In the end, love does not equal affirmation. Unity is not uniformity. Affirm the good, love the person, but stand firm in what’s true.
 Some churches have decided not to open at all during the pandemic, even when they can do so. In my circles, that is an oddity. So I am excluding that group here in the discussion.
Doug Sayers says
Thanks Wyatt, I really do appreciate your willingness to write on these very practical and pressing pastoral issues.
Your article makes sense but we are still left with the question of where do we find trustworthy information on which we can base our “view” of the virus and it’s actual threat?
We have medical experts giving us their view of the facts and they are quite contradictory.
We have experts who are all-in on lockdowns, masks, and shots and we have those who have questioned the reliability of the PCR tests, the way death certificates have been filled out, interpreted, and counted, and the safety and efficacy of the lightly tested new vaccine-type mrna treatments.
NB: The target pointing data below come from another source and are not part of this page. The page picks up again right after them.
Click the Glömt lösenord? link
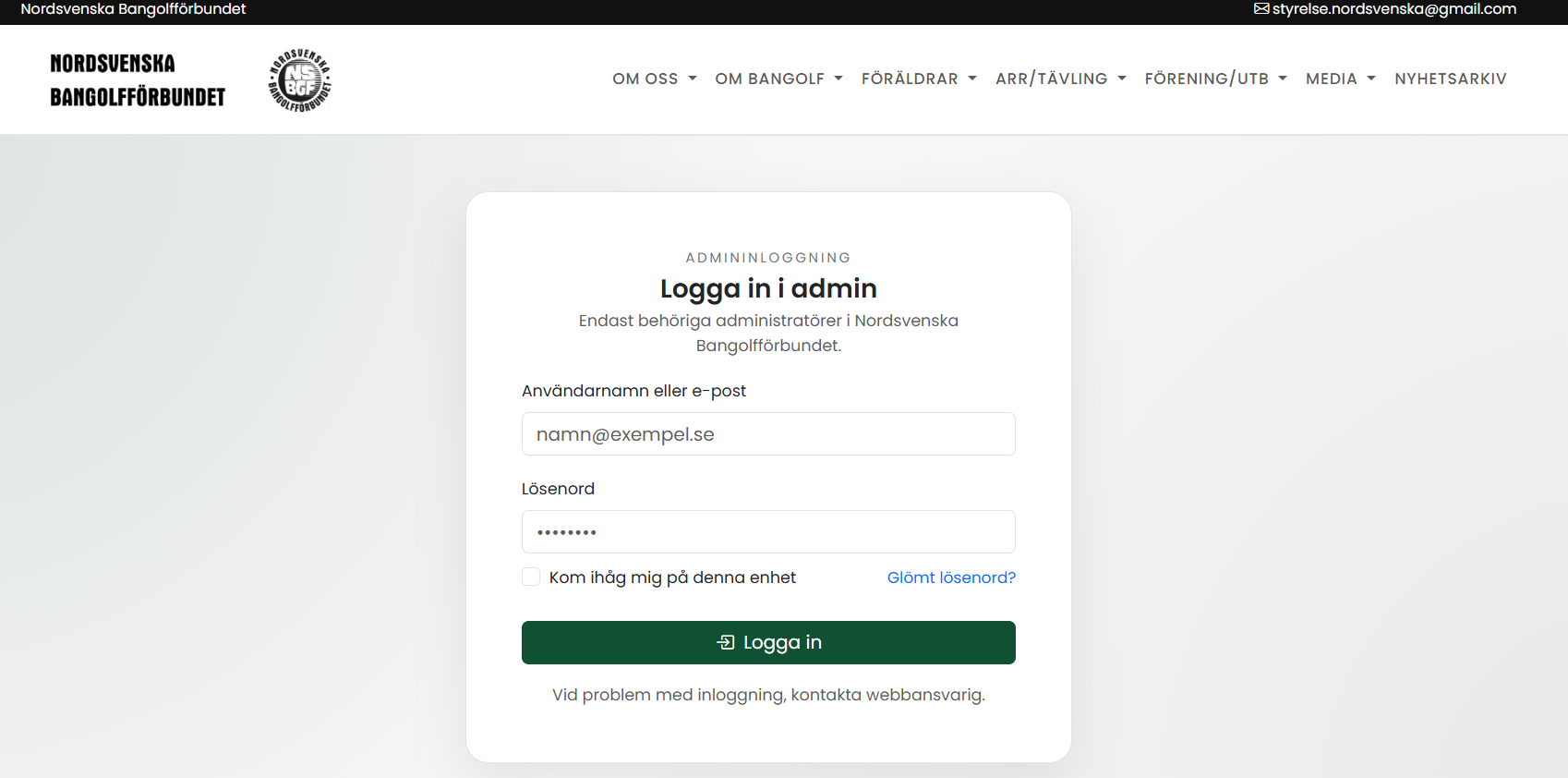Screen dimensions: 1568x778 [951, 577]
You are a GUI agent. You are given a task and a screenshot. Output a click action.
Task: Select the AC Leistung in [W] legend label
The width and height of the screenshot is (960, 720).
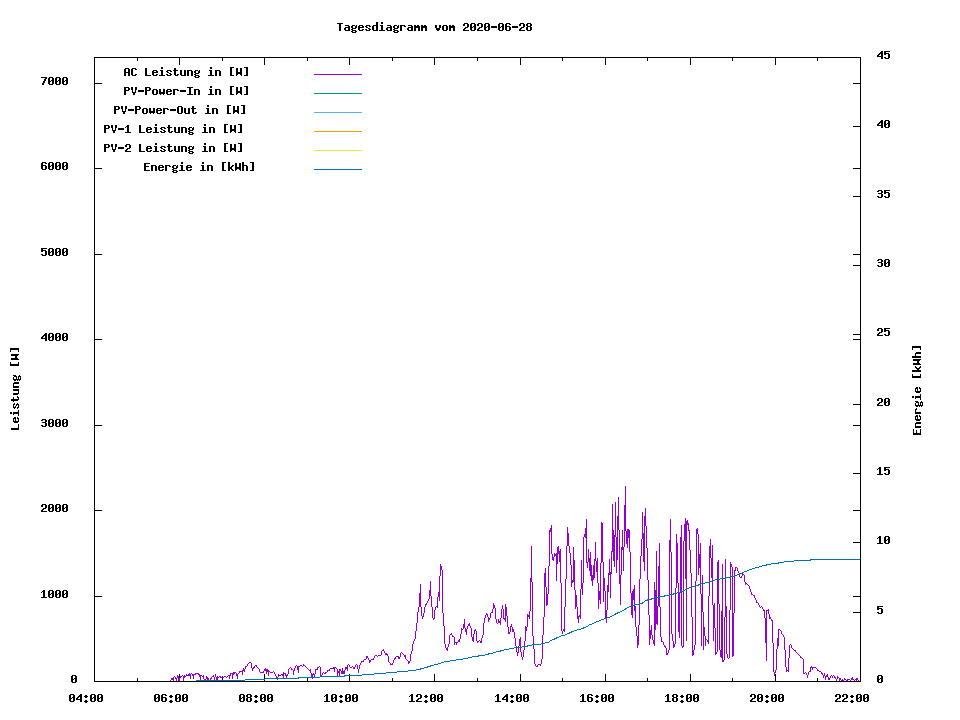tap(186, 72)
Bad data leads to bad conclusions.
Who do we trust when we can’t get good information: Those who will rake in advertising revenue, campaign contributions, stock portfolio booms, and unprecedented profits OR those who have lost their jobs, had their reputations tainted, and medical licenses threatened and/or suspended trying to warn the public of possible (if not likely) personal harm and further erode our trust in the health care systems of our countries?
Their is good biblical reason to “follow the money” and include that data in our assessment of the situation.
Thanks, Doug. That is a real problem, isn’t it? I think it involves finding trustworthy individuals who are known to be skilled at what they do. But … that can take some filtering.